# Source text

━━━━━━

Dallas

40th Anniversary of the Dallas Arts District

Millions of visitors, thousands of jobs, cultural attractions connected with the Arts District.

NBC Universal, Inc.

This week is the 40th anniversary of the Dallas Arts District which has been transformed since then into a major attraction and job center. 

The area at the edge of the Central Business District near Woodall Rodgers Freeway and Central Expressway was largely vacant when the Dallas City Council voted on Feb. 16, 1983, to designate the district.

Friday, school kids from the suburbs were there to attend a performance of the Dallas Black Dance Theater at the Wily Theater.

“I’m an example of the dancers that were on stage, I’m an example of the students that were in the audience, admiring the dancers, and now I’m one of the teachers,” Katricia Eaglin said.

She was a graduate of Booker T. Washington High School for the Performing and Visual Arts, one of the few buildings still standing that was in the area 40 years ago.

━━━━━━

# Data supplied
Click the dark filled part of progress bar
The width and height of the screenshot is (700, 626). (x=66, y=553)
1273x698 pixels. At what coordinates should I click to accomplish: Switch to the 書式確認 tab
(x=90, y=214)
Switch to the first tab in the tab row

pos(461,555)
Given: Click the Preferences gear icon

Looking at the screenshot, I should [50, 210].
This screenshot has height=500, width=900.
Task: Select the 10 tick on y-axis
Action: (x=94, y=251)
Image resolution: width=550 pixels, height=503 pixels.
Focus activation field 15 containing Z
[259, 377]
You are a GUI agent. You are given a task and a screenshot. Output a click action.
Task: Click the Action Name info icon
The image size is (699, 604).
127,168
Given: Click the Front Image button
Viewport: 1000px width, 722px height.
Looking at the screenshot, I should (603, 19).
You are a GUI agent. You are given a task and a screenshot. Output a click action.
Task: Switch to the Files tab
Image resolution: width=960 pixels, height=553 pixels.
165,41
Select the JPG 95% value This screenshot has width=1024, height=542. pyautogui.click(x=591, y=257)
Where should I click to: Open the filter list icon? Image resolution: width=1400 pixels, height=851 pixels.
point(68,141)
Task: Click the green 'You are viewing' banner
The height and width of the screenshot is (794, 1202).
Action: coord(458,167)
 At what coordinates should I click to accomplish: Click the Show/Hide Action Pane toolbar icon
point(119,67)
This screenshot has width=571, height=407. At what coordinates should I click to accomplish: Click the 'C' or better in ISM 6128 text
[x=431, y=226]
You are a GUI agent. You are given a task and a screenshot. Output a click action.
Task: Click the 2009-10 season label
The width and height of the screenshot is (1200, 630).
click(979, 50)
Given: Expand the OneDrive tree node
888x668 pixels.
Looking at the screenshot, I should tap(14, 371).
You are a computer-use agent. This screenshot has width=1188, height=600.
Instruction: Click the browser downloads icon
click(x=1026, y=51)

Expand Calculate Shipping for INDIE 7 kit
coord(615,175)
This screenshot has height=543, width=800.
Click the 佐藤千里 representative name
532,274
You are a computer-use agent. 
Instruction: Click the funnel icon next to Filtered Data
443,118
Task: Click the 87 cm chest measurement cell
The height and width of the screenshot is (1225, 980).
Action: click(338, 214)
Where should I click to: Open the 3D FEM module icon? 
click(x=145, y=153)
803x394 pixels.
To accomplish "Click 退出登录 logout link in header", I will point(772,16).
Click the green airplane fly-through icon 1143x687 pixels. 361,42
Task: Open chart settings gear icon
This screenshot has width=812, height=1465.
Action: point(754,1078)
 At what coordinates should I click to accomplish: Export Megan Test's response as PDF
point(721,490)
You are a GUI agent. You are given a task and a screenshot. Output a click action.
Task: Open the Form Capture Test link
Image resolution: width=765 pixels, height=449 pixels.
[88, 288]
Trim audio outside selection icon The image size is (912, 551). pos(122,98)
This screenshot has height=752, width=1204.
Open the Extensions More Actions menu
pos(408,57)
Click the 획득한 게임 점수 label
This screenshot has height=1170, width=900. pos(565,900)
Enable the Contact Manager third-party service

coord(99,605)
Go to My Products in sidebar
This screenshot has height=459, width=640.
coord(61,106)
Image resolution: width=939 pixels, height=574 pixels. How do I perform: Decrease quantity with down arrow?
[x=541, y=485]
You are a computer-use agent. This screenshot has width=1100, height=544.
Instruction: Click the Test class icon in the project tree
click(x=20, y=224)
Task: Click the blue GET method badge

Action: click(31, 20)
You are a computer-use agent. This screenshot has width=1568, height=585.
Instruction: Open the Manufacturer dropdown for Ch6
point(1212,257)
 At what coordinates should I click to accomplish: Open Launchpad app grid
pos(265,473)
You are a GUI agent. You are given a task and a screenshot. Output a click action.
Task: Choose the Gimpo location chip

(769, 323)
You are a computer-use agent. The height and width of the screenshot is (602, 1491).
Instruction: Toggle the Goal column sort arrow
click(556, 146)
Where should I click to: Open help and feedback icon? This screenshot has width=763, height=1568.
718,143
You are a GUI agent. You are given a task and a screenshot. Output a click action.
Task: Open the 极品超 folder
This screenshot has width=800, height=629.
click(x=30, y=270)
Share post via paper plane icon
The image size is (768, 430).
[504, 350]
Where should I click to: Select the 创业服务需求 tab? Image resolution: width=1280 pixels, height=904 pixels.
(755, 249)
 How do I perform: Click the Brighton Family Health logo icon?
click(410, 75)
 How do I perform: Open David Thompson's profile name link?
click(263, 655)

━━━━━━

# To do
1 – Reproduce the stretch of the Dallas Arts District article from "The area at" through "40 years ago.", word for word.
2 – According to the Dallas Arts District article, on what date did the Dallas City Council vote to designate the district?

# Responses to the exercise
1 –
The area at the edge of the Central Business District near Woodall Rodgers Freeway and Central Expressway was largely vacant when the Dallas City Council voted on Feb. 16, 1983, to designate the district.

Friday, school kids from the suburbs were there to attend a performance of the Dallas Black Dance Theater at the Wily Theater.

“I’m an example of the dancers that were on stage, I’m an example of the students that were in the audience, admiring the dancers, and now I’m one of the teachers,” Katricia Eaglin said.

She was a graduate of Booker T. Washington High School for the Performing and Visual Arts, one of the few buildings still standing that was in the area 40 years ago.

2 – Feb. 16, 1983